- **DO THIS**
Say whether each statement agrees with the Kashmir report below, answering yes or no and quoting the words of the report that decide it. (a) Mobile services were stopped because the violence showed no let-up. (b) Raghu had been deputed to Jammu and Kashmir several years earlier. (c) Raghu said Wani was killed while on his way to a mosque.

- **TEXT**
# Indian Army in Kashmir fighting people shouting ‘go back Indian dogs’ slogan



## Areesh

> Anantnag (Jammu and Kashmir), July 12: "*Go back Indian dogs, Go back Indian dogs... In front of our establishment people are shouting," * says Raghu G C, Engineer, Boarder Road Organisation who was a month back deputed by the Indian Army to currently conflict-ridden Jammu and Kashmir.
> 
> 
> The saffron party (BJP) that stepped into the legislative assembly seems forgotten the long history of people-army conflict in the region. Or thought of found a way of dealing the problem to make separatists declare "we are integral part of India." As assembly elections in the valley signalled the 'Modi wave'.
> 
> 
> *Two houses of Kashmiri Pundits have been torched. And this is after eight years. In no clashes this was happened after 2008. *The encounter of Hizbul Mujahideen commander, Burhan Wani who is social media savvy and poster boy of Kashmir broke this brief eight years of history.
> 
> 
> *After 36 hours, BSNL network is functioning in the valley.* After the government found there was no let-up in the spiralling of the violence, mobile services were stopped. However after 36 hours of the stoppage BSNL is operating for communication.
> 
> The OneIndia spoke to a BSLN user, Raghu and Engineer working for Indian Army, to put out the perceptive of army man before the readers outside Jammu and Kashmir. From past 36 hours he remained out of touch with his family. "*People are staging demonstration infront of our army quarters,*" said Raghu who is seeing this phenomenan with his new eye as he started working in the state recently.
> 
> Raghu, whose residing establishment is just 4 KMs away from popular Jawaharlal tunnel; wondered why Kashmiri people are shouting a slogan * 'go back Indian dogs'* and treating Indian army men as foreigners. He ironically laughed before making a statement* "protesters consider Indian army as outsiders and not one among them."*
> 
> 
> Raghu further speaking said Wani was killed at Bumdoora village of Kokernag which is also close to his resting base. "It is said that while Wani was returning from a mosque offering prayers he was killed. His visit to the mosque was the information gathered by Intelligence Bureau, is what believed among the mass here," Raghu added.

- **SUPPLIED MATERIAL**
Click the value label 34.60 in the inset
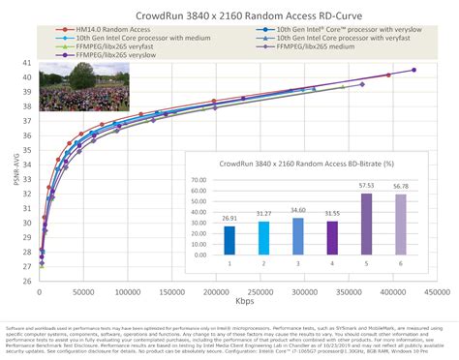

- **COMPLETED TASK**
(a) Yes: "After the government found there was no let-up in the spiralling of the violence, mobile services were stopped."
(b) No: "who was a month back deputed by the Indian Army"
(c) No: "while Wani was returning from a mosque offering prayers he was killed"